Collected data:
-----

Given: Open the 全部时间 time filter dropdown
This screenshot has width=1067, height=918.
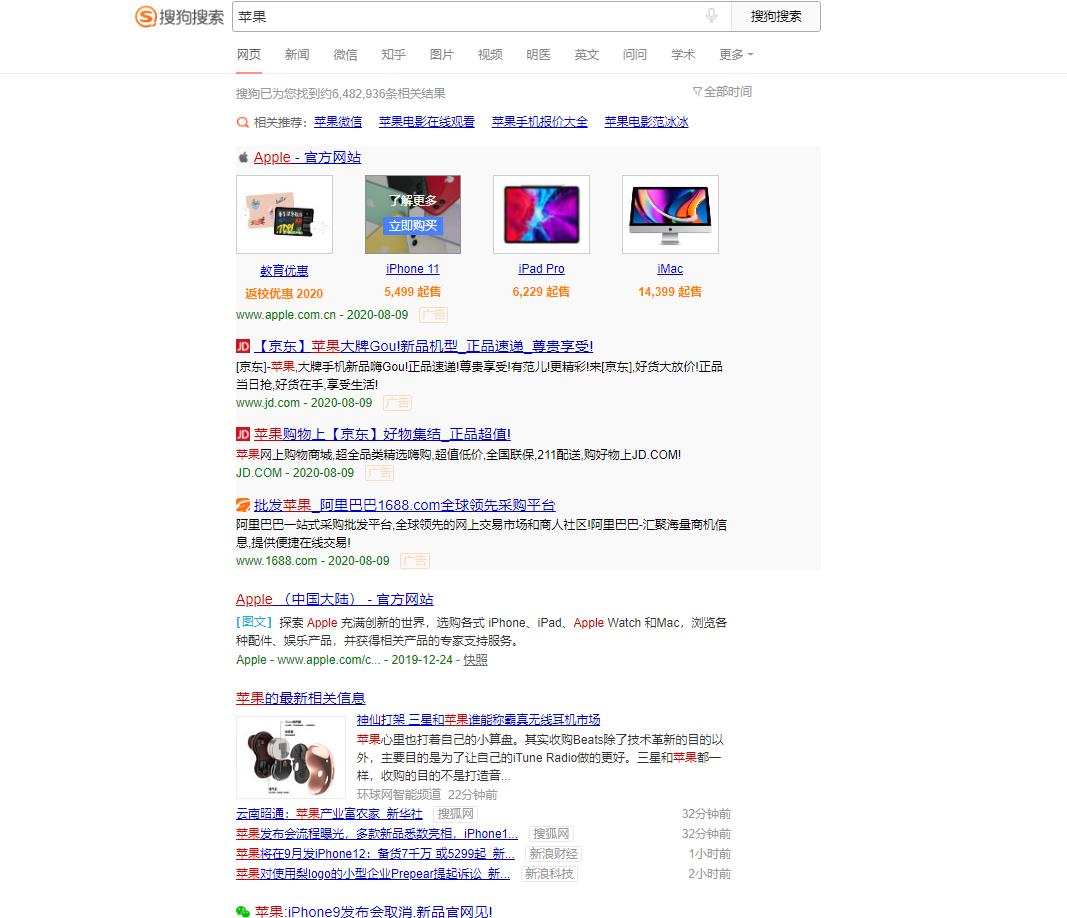Looking at the screenshot, I should (x=723, y=91).
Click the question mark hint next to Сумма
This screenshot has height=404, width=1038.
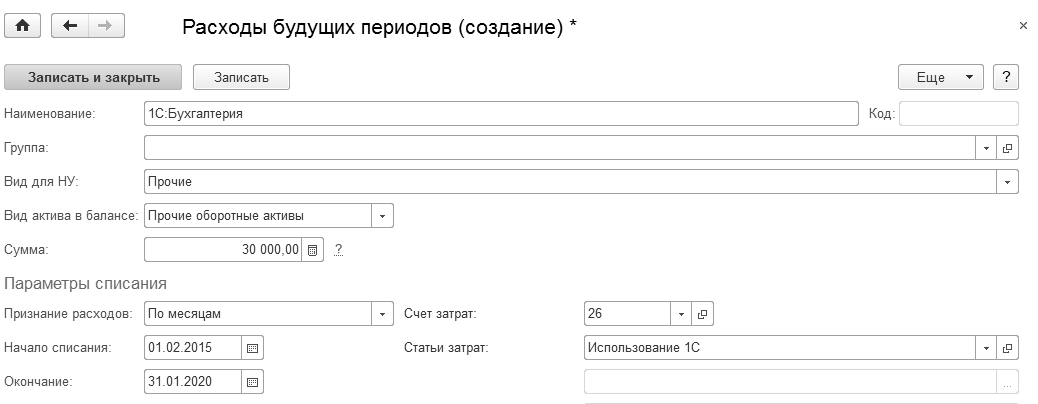(339, 250)
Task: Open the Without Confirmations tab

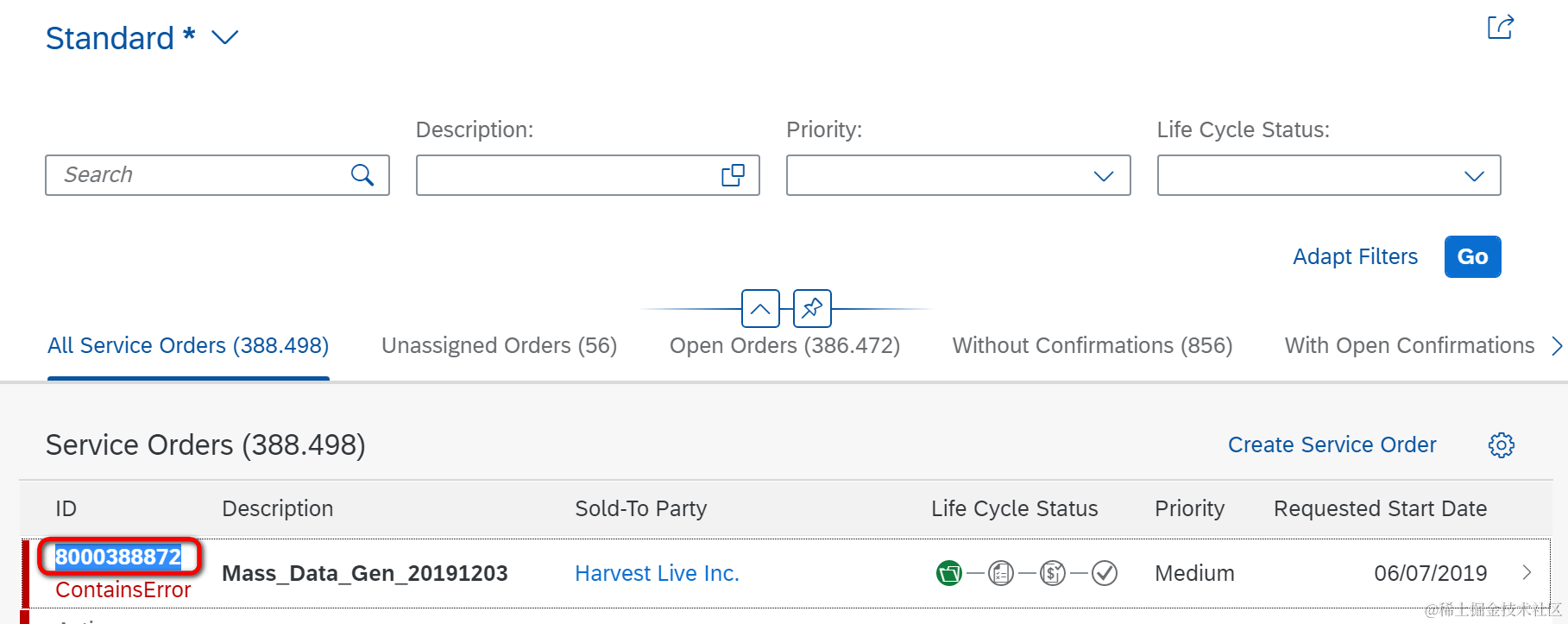Action: click(1092, 346)
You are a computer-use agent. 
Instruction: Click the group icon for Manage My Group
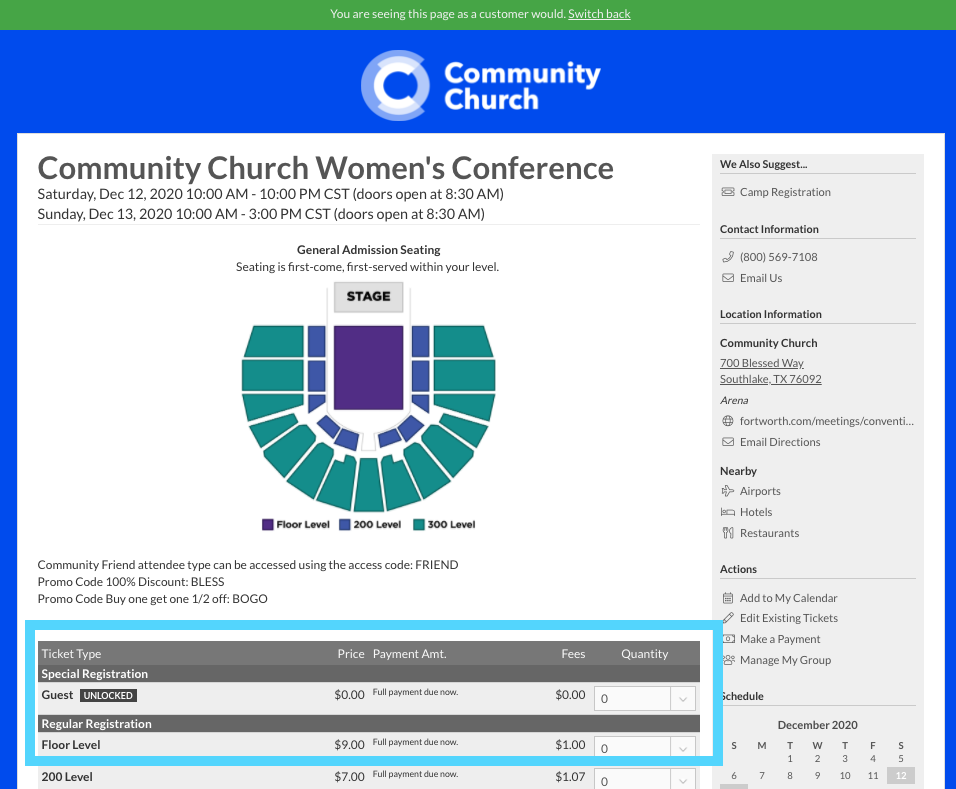click(729, 660)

-----

# EXERCISE DIRECTIONS:
Copy every line of the records above word for word, omitting the pictures.

# CORRECT OUTPUT:
Given: Open the 全部时间 time filter dropdown
This screenshot has width=1067, height=918.
Looking at the screenshot, I should (x=723, y=91).
Click the question mark hint next to Сумма
This screenshot has height=404, width=1038.
(339, 250)
Task: Open the Without Confirmations tab

Action: click(1092, 346)
You are a computer-use agent. 
Instruction: Click the group icon for Manage My Group
click(729, 660)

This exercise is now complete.